11.バーガーキングがモーテルをOPEN!? “広告の枠”を超えた広告

[国名:ニュージーランド/企業名:Burger King]

バーガーキングが新しいチキンを使ったハンバーガーを告知するために、期間限定の「モーテル」型店舗をオープン。オークランドのノースショアというエリアにある、実際のモーテルを使用しています。

看板からトイレ、ベッドルーム、スリッパやタオルに至るまで全てがバーガーキングのブランディングとして使用されました。このモーテルは実際に予約をすることも可能で、Facebookを介して、ゲストを集めバズへと繋がっていきました。

コピーは、“Cheat on beef with our new chicken burgers.Book now #motelbk.(牛肉に“浮気”して、新しいチキンバーガーを食べよう。今すぐ予約。#motelbk)”。

バーガーキングで“牛肉”を使った一般的なバーガーではなく、“チキン”バーガーを食べることを「浮気」と呼び、浮気でイメージするのは「モーテル」。その連想から、本当の「バーガーキングモーテル」を作ってしまうという、クリエイティブジャンプのすごいアウトドア施策でした。

12.バーガーキングの秀逸なプリント広告 – ハンバーガー・アイシャドウ

[国名:オランダ/企業名:Burger King]

バーガーキングがオランダで実施したプリント広告。テーマは、“Get a tasty new look”。

ご覧の通りアイシャドウでハンバーガーを描くというクリエイティブ。インパクトも大きく、超クールです。

13.ツイートが多い街にやってくる!? バーガーキングの移動販売車がブラジルを疾走

[国名:ブラジル/企業名:Burger King]

バーガーキングのワッパーと言えば「とてつもなく大きい」を意味するバーガーキングの代名詞的商品。ブラジルでも多くの人に食べてもらいたいけれど、店舗数がまだ限られています。

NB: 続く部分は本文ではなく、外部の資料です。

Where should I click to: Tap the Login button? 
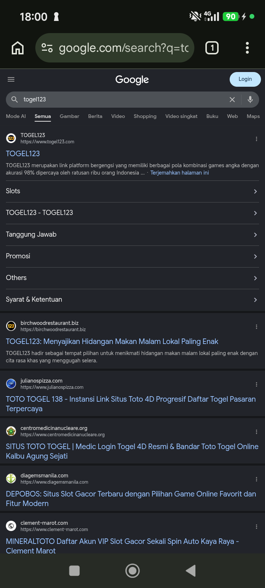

そこで登場したのが“The Whopper Trailer”。ブラジル中を駆け巡り、バーガーキングのお店がない町でもワッパーを味わってもらおうという企画です。トレーラーの行先はウェブサイト上で行われる投票で決定します。来てもらいたい町を選択し、一票を投じます。最も多い得票数を得た町が次の行先地となるという仕組みです。